News and Opinion from Sisters, Oregon

Eyerly salvage loses emergency status

The Eyerly Fire Salvage Sale lost its emergency status on September 10 when the designation was withdrawn by the Deschutes National Forest.

The action means that even if the Forest Service does find a willing buyer for the fire-killed timber, it cannot be logged before November 15 following a 105-day appeals period required for non-emergency salvage sales.

Sisters District Ranger Bill Anthony said that the value of the timber had declined enough in the two years since the fire that it did not justify continuing the emergency status.

Last August, Deschutes Forest Supervisor Leslie Weldon announced a decision to place the sale in an emergency status to speed up the salvage of the timber without the normal 105-day appeals period.

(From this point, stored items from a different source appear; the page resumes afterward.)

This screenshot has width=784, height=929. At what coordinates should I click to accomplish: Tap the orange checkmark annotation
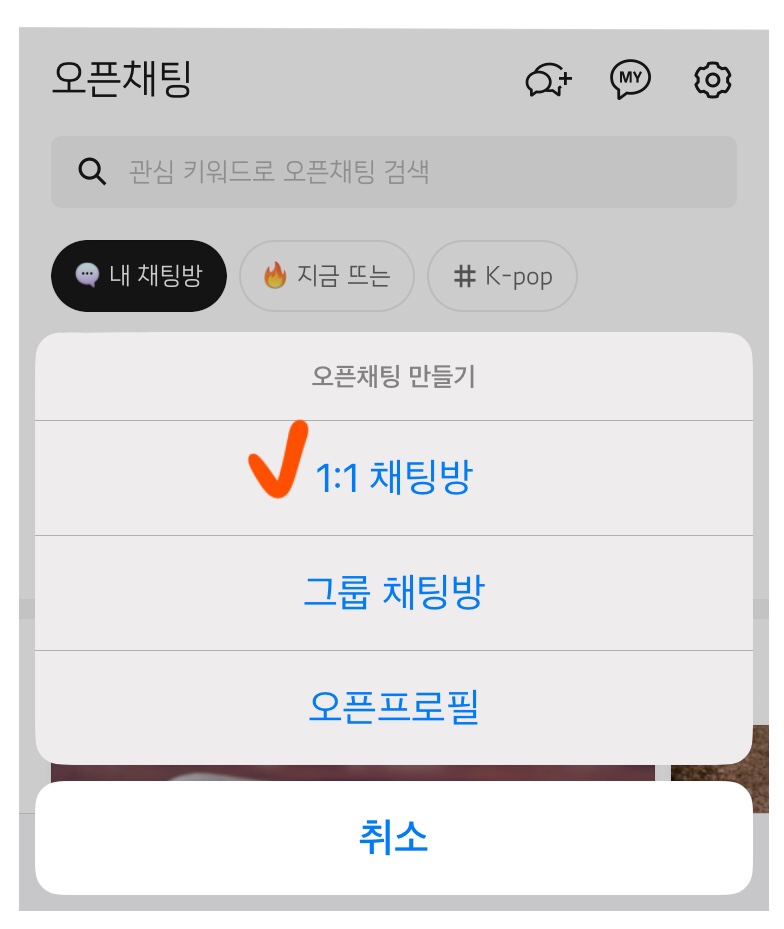(x=279, y=460)
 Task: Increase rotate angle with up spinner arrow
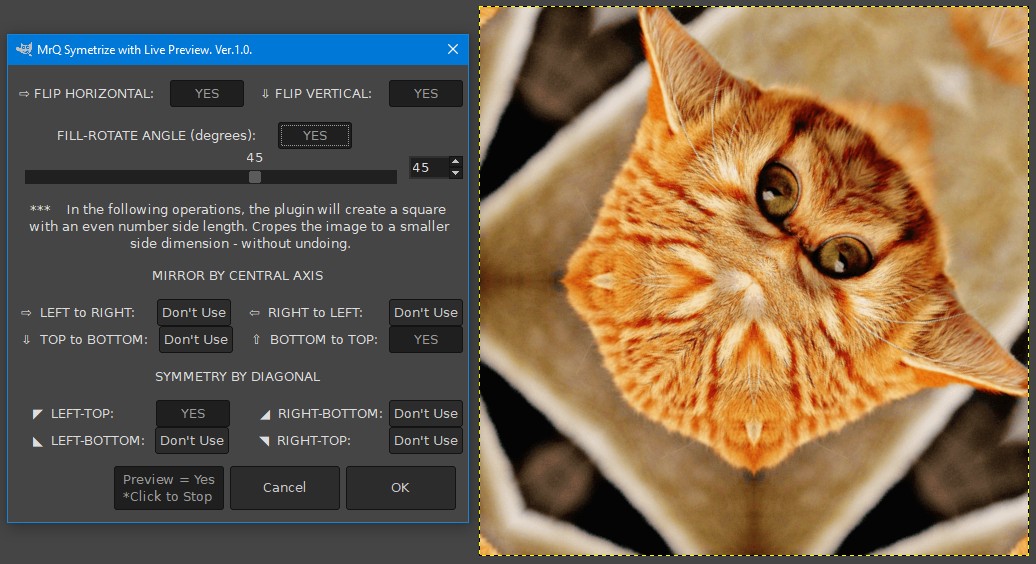tap(455, 162)
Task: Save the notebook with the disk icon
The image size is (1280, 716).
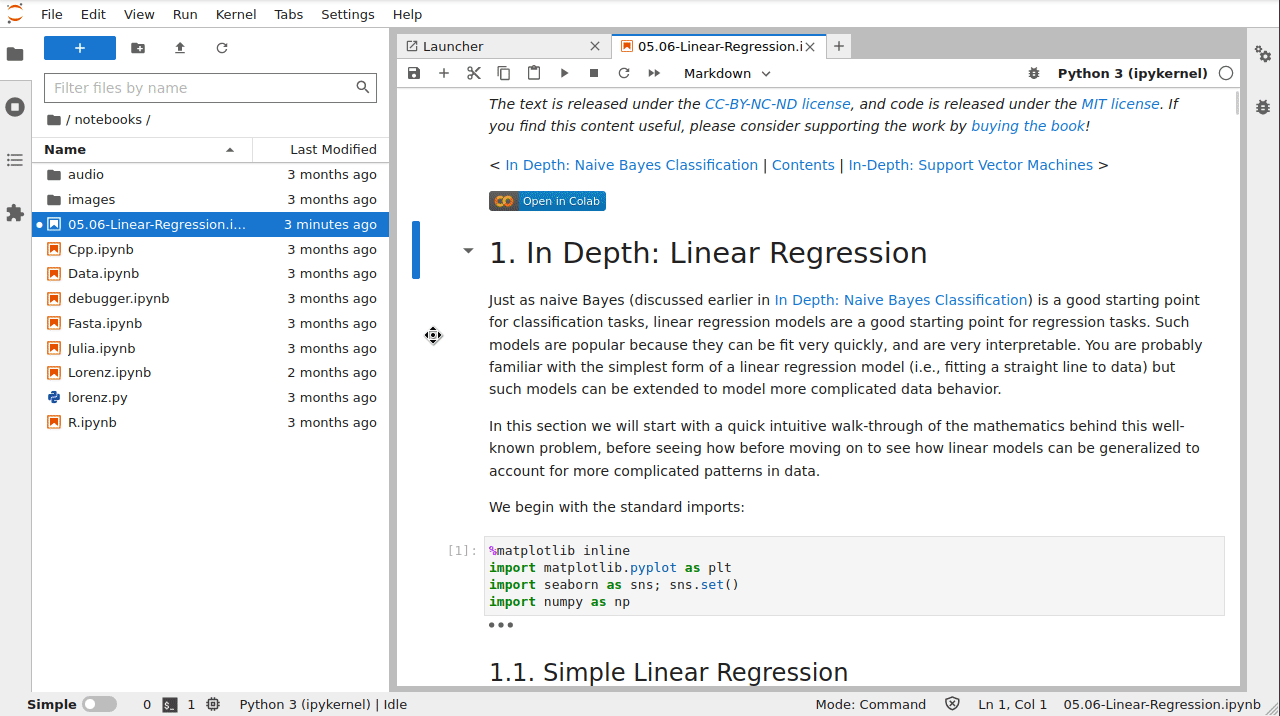Action: coord(414,73)
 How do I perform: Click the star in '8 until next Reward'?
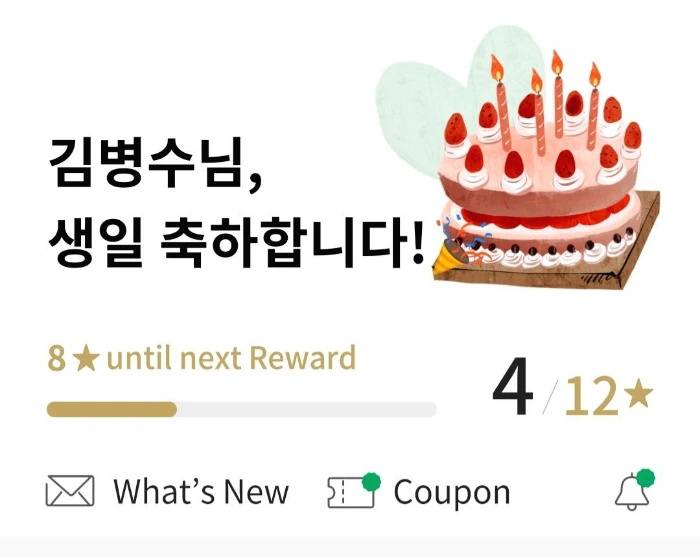click(86, 359)
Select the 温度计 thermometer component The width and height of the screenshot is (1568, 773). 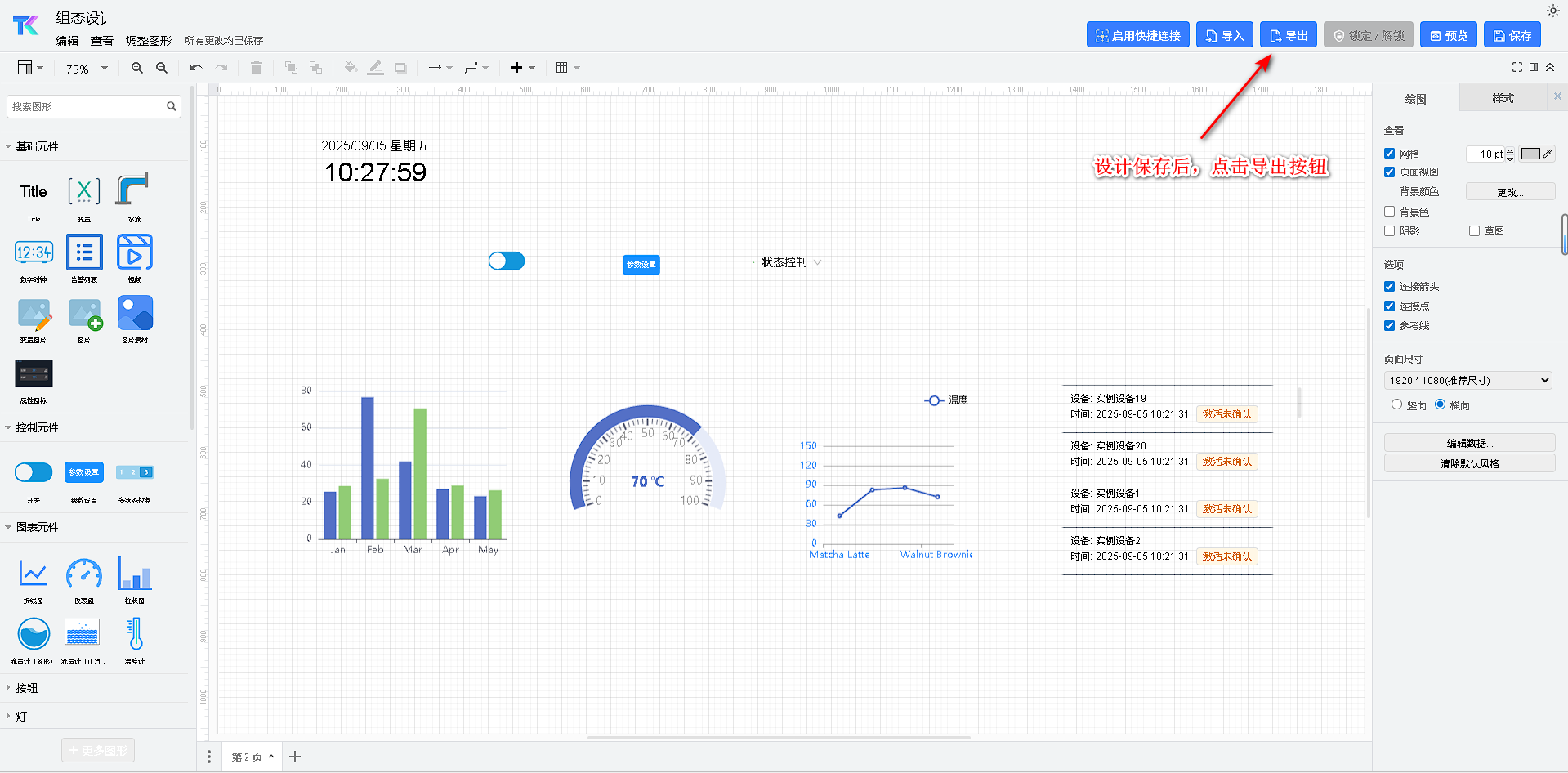point(135,635)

She stated that this action was being taken to minimize the economic loss of timber to insects and disease. The emergency action is allowed under provisions of the Bush administration's Healthy Forests Act.

When the first auction was held August 10, no bids were received for the salvage sale. Forest industry spokesmen explained that they were concerned about the value of two-year-old fire-killed timber.

In 2002, the Eyerly Fire burned 23,573 acres near the head of the Metolius Arm of Lake Billy Chinook on the Deschutes National Forest about 20 miles north of Sisters.

Some 17,871 acres of the fire were on the Sisters Ranger District with the remaining acres on state, private and Confederated Tribes of Warm Spring land.

The fire destroyed 18 homes in the Three Rivers area.

Other Eyerly Fire Salvage auctions may be held later this year. Both supporters and critics of the salvage plans will also be following similar plans for salvage sales of fire-killed timber of the 2003 B&B Complex Fire that burned in the Santiam Pass and Metolius River Basin.